Attorney’s Estate May Proceed Against Restaurant
The estate of an attorney who died in a single car accident has made sufficient averments to survive in its Dram Shop action against the establishment that served him liquor before the fatal drive home, according to a decision of the Massachusetts Supreme Judicial Court.
Herman T. Bayless, the plaintiff’s decedent, was killed in a one-car accident after leaving a restaurant owned by the defendants where he had consumed alcoholic beverages. The plaintiff alleged that prior to his decedent’s fatal motor vehicle accident, the defendants exhibited negligent, wilful, wanton, and reckless conduct by selling and serving alcoholic beverages to the decedent while he was obviously intoxicated, and that such conduct was the proximate cause of the decedent’s death…
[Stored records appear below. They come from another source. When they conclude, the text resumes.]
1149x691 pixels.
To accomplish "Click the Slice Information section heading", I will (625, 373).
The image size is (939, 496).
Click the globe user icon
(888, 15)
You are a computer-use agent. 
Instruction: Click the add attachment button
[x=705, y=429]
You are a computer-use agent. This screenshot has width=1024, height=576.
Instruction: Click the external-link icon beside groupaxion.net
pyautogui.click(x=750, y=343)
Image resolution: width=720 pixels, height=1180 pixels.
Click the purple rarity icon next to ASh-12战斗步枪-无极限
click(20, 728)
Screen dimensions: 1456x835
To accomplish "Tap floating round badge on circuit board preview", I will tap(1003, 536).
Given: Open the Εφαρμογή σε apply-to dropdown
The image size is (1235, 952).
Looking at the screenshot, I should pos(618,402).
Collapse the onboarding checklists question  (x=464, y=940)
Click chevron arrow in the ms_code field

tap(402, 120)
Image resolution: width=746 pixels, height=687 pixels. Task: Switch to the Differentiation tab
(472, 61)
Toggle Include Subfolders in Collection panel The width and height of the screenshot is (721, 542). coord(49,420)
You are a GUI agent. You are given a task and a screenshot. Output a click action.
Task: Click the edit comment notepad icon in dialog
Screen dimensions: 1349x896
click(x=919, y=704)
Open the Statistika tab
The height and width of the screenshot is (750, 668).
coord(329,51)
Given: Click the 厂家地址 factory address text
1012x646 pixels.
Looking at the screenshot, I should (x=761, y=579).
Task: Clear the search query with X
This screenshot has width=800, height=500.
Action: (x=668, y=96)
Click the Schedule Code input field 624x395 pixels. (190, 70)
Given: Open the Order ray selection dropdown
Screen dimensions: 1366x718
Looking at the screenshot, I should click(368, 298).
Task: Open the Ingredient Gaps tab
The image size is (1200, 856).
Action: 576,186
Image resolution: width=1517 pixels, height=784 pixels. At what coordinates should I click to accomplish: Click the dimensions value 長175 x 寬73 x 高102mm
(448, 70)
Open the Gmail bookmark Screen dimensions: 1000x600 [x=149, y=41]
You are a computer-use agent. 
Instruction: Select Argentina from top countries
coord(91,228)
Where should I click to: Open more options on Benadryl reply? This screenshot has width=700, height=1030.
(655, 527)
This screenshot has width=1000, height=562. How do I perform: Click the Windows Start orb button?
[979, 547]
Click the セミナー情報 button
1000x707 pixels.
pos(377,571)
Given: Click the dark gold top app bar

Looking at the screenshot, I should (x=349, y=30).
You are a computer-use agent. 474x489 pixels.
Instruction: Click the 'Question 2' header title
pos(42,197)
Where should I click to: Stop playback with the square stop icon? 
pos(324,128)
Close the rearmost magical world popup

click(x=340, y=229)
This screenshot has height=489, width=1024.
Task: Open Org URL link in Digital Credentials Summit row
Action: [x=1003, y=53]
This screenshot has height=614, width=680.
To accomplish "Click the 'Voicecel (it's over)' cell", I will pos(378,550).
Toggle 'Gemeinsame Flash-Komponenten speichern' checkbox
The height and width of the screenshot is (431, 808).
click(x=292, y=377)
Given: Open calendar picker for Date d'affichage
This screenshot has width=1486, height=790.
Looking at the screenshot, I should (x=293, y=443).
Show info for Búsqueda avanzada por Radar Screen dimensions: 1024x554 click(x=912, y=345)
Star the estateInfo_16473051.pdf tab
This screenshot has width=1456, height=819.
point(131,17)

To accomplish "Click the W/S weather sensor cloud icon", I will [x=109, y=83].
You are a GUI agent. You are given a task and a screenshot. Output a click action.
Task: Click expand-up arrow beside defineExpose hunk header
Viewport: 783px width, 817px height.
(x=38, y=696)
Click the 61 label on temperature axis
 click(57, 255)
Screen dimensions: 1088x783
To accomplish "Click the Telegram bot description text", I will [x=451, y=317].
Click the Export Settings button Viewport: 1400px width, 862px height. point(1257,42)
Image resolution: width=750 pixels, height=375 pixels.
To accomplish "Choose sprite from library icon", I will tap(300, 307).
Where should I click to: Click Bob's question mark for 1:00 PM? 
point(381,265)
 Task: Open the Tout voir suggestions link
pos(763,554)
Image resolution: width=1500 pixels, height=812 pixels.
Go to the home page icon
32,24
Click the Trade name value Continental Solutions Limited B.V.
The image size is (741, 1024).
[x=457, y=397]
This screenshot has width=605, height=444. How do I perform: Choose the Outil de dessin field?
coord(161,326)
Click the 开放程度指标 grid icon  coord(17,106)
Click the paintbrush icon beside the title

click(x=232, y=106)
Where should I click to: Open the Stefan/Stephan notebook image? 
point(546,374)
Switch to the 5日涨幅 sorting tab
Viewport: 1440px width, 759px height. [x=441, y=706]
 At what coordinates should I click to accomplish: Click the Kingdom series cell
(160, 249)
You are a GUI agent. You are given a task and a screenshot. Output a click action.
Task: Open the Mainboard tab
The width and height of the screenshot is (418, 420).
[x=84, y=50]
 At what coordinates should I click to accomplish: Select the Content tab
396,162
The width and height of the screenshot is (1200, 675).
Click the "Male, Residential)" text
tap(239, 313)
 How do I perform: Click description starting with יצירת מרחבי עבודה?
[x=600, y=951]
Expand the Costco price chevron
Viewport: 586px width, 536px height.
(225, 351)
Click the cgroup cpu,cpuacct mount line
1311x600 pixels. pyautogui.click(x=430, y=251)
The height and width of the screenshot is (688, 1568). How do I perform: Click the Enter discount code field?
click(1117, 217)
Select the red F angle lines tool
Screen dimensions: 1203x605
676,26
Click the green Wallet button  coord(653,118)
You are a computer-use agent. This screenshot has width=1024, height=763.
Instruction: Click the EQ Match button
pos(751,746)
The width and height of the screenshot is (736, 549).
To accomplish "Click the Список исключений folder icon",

we conclude that the plaintiff’s affidavit based upon information and belief is sufficient to satisfy the procedural requirement under G. L. c. 231, § 60J, and the plaintiff has sufficiently raised a legitimate question of liability.
The attorney had been the subject of a bar disciplinary action based on a criminal conviction
Bayless was indicted on charges of worker’s compensation fraud, in violation of G. L. c. 152, § 14, and larceny over $250 in violation of G. L. c. 266, § 30, for continuing to accept worker’s compensation benefits arising from the death of his wife after remarriage to a different woman. Bayless’ s wife died in 2001 on the job as a Department of Corrections officer, and he remarried in 2004. On September 13, 2010, he tendered a plea pursuant to North Carolina v. Alford, 400 U.S. 25 (1970) (Alford), and by agreement with the Commonwealth, a Superior Court judge continued the case without a finding for three years subject to probation conditions. Bar Counsel argues that a so-called Alford plea qualifies as a conviction under the definition provided by Rule 4:01, section 12(1), and consequently, places the burden on Bayless to show cause why he should not be temporarily suspended from the practice of law pending final disposition of any disciplinary proceedings. S.J.C. Rule 4:01, § 12(4), as appearing in 425 Mass. 1313 (1997). For the reasons discussed below, I conclude that an Alford plea qualifies as a conviction under the definition provided by Rule 4:01, section 12(1), and refer the matter to the Board of Bar Overseers to proceed as they see fit under these circumstances.
The court denied a request for interim suspension in the disciplinary matter.
there are a litany of personal mitigating circumstances that counsel against immediate suspension. In a twist of unfortunate irony, Bayless and his new wife were divorced by decree in Worcester Probate and Family Court. Bayless represents that he has struggled not only emotionally, but also financially since the death of his wife, and now even more so since, upon dissolution, he has retained only his assets prior to his most recent marriage. He has four children, and financially supports at least three of them (one son is serving in Afghanistan). As a solo practitioner, the toll of even a temporary suspension would be quite severe.